I would like every entry below written out exactly.

Records contained in a dataset:
------------

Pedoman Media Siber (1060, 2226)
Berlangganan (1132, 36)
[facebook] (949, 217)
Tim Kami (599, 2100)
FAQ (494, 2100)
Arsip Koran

------------

> COMPLETED TASK:
Pedoman Media Siber (1060, 2226)
Berlangganan (1132, 36)
[facebook] (949, 217)
Tim Kami (599, 2100)
FAQ (494, 2100)
Arsip Koran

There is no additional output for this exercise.